I don't mind sharing that most of this year I have been preparing for turning 50, readying myself for a new decade of life, looking forward with eagerness to what lies before me in the years and decades ahead. I am fully aware that there is a sense in which how we measure time is abstract and can even be seen as perhaps a bit arbitrary.

By the grace of God, over the past year I've been able to change some habits that harmed me and contributed to certain patterns of unhealthy behavior. Some of those patterns persist, but the changes in some of my habits make it much easier to engage in the agon, the struggle.

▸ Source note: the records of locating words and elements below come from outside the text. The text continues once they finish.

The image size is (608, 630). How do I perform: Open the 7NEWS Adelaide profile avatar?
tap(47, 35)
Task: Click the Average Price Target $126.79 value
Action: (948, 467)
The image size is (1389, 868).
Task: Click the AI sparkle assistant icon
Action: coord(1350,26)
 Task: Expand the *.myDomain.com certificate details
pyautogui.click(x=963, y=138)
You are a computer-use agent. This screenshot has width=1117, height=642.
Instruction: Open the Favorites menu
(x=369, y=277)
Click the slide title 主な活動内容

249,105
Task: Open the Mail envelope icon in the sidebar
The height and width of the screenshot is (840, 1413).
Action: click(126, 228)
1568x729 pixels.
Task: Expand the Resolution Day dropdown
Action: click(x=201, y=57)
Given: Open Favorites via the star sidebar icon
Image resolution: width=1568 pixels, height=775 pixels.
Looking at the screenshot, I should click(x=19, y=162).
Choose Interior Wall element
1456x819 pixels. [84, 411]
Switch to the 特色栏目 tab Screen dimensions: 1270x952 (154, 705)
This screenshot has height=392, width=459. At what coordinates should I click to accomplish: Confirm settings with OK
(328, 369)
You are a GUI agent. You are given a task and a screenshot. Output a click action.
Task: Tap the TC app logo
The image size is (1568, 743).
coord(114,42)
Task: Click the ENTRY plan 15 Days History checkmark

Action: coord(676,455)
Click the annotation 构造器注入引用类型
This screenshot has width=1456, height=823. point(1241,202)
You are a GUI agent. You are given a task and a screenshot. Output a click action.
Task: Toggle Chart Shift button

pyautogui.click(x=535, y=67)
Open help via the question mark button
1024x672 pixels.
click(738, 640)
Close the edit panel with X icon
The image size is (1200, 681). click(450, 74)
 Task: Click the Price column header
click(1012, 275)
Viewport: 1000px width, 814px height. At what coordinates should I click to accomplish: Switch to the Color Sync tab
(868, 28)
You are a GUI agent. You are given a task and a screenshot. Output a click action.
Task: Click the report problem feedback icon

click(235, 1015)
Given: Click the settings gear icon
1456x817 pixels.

As an introvert, I find many aspects of life exhausting. It is good not to give in to exhaustion or be deterred from engaging life in ways I know will take a lot out of me. In the words of English poet Edward Thomas, which words are carved on memorial stone that lays on the hill he climbed when leaving his wife, home, and hearth to fight in the Great War, from whence he never returned: And, I rose up, and knew that I was tired, and continued my journey. Permit me one more relevant quote, this one from Fyodor Dostoevsky (who was also born on 11 November) taken from his novel Demons: "All my life I did not want it to be only words. This is why I lived, because I kept not wanting it. And now, too, every day I want it not to be words." Since I am on the subject of words, I think it bears noting that while I technically started this blog when I was 39, I began blogging in earnest almost a year later, when I was 40. It will be interesting to see where this endeavor continues to go.

I am grateful not only for a new year but a new decade of life. God is good. I pray that I may, by God's grace, continue to follow Jesus along the road of life, the only road that leads to life eternal, to the life that is truly life.